[[ DATA, beginning ]]
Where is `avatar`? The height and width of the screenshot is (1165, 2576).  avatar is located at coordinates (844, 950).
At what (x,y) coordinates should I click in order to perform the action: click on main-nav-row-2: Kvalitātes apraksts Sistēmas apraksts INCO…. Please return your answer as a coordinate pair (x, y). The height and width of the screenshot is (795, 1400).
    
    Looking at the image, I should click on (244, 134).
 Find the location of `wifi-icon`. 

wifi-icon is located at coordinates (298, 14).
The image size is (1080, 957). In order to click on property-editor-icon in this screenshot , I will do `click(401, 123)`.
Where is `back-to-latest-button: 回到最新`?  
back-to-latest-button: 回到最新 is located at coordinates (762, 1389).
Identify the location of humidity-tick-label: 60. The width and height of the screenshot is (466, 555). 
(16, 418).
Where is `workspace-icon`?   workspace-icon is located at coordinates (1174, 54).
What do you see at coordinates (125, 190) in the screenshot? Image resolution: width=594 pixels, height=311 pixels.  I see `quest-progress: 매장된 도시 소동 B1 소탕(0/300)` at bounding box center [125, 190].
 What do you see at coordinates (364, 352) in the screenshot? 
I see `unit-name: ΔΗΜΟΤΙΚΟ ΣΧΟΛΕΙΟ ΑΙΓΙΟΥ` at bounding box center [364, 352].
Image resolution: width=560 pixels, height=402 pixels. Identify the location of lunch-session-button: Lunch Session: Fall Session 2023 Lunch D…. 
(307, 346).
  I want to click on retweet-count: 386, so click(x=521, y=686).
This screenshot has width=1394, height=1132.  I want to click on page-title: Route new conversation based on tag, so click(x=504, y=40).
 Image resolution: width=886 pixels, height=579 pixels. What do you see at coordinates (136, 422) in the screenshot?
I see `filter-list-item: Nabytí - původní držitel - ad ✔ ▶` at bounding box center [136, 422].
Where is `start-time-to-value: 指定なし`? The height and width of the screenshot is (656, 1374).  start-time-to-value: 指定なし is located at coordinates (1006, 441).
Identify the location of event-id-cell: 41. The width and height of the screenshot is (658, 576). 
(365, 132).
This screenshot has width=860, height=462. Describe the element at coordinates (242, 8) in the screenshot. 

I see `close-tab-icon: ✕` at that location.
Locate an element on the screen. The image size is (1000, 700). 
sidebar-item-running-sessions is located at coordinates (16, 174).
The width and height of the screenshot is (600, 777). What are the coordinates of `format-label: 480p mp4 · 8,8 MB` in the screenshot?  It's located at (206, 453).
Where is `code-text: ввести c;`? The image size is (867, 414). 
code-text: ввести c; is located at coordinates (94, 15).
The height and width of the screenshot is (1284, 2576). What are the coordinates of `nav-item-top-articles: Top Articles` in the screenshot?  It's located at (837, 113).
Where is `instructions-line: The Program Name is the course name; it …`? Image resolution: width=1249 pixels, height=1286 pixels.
[[ DATA, end ]]
__WORK ITEM__. Edit all of the entries above so that every occurrence of "Identify the location of" becomes "Find the position of", leaving the rest of the text unchanged.

__SOLUTION BELOW__.
Where is `avatar`? The height and width of the screenshot is (1165, 2576).  avatar is located at coordinates (844, 950).
At what (x,y) coordinates should I click in order to perform the action: click on main-nav-row-2: Kvalitātes apraksts Sistēmas apraksts INCO…. Please return your answer as a coordinate pair (x, y). The height and width of the screenshot is (795, 1400).
    
    Looking at the image, I should click on (244, 134).
 Find the location of `wifi-icon`. 

wifi-icon is located at coordinates (298, 14).
The image size is (1080, 957). In order to click on property-editor-icon in this screenshot , I will do `click(401, 123)`.
Where is `back-to-latest-button: 回到最新`?  
back-to-latest-button: 回到最新 is located at coordinates (762, 1389).
Find the position of humidity-tick-label: 60. The width and height of the screenshot is (466, 555). 
(16, 418).
Where is `workspace-icon`?   workspace-icon is located at coordinates (1174, 54).
What do you see at coordinates (125, 190) in the screenshot? Image resolution: width=594 pixels, height=311 pixels.  I see `quest-progress: 매장된 도시 소동 B1 소탕(0/300)` at bounding box center [125, 190].
 What do you see at coordinates (364, 352) in the screenshot? 
I see `unit-name: ΔΗΜΟΤΙΚΟ ΣΧΟΛΕΙΟ ΑΙΓΙΟΥ` at bounding box center [364, 352].
Image resolution: width=560 pixels, height=402 pixels. Find the position of lunch-session-button: Lunch Session: Fall Session 2023 Lunch D…. 
(307, 346).
  I want to click on retweet-count: 386, so click(x=521, y=686).
This screenshot has width=1394, height=1132.  I want to click on page-title: Route new conversation based on tag, so click(x=504, y=40).
 Image resolution: width=886 pixels, height=579 pixels. What do you see at coordinates (136, 422) in the screenshot?
I see `filter-list-item: Nabytí - původní držitel - ad ✔ ▶` at bounding box center [136, 422].
Where is `start-time-to-value: 指定なし`? The height and width of the screenshot is (656, 1374).  start-time-to-value: 指定なし is located at coordinates (1006, 441).
Find the position of event-id-cell: 41. The width and height of the screenshot is (658, 576). 
(365, 132).
This screenshot has width=860, height=462. Describe the element at coordinates (242, 8) in the screenshot. 

I see `close-tab-icon: ✕` at that location.
Locate an element on the screen. The image size is (1000, 700). 
sidebar-item-running-sessions is located at coordinates (16, 174).
The width and height of the screenshot is (600, 777). What are the coordinates of `format-label: 480p mp4 · 8,8 MB` in the screenshot?  It's located at (206, 453).
Where is `code-text: ввести c;`? The image size is (867, 414). 
code-text: ввести c; is located at coordinates (94, 15).
The height and width of the screenshot is (1284, 2576). What are the coordinates of `nav-item-top-articles: Top Articles` in the screenshot?  It's located at (837, 113).
Where is `instructions-line: The Program Name is the course name; it …`? Image resolution: width=1249 pixels, height=1286 pixels.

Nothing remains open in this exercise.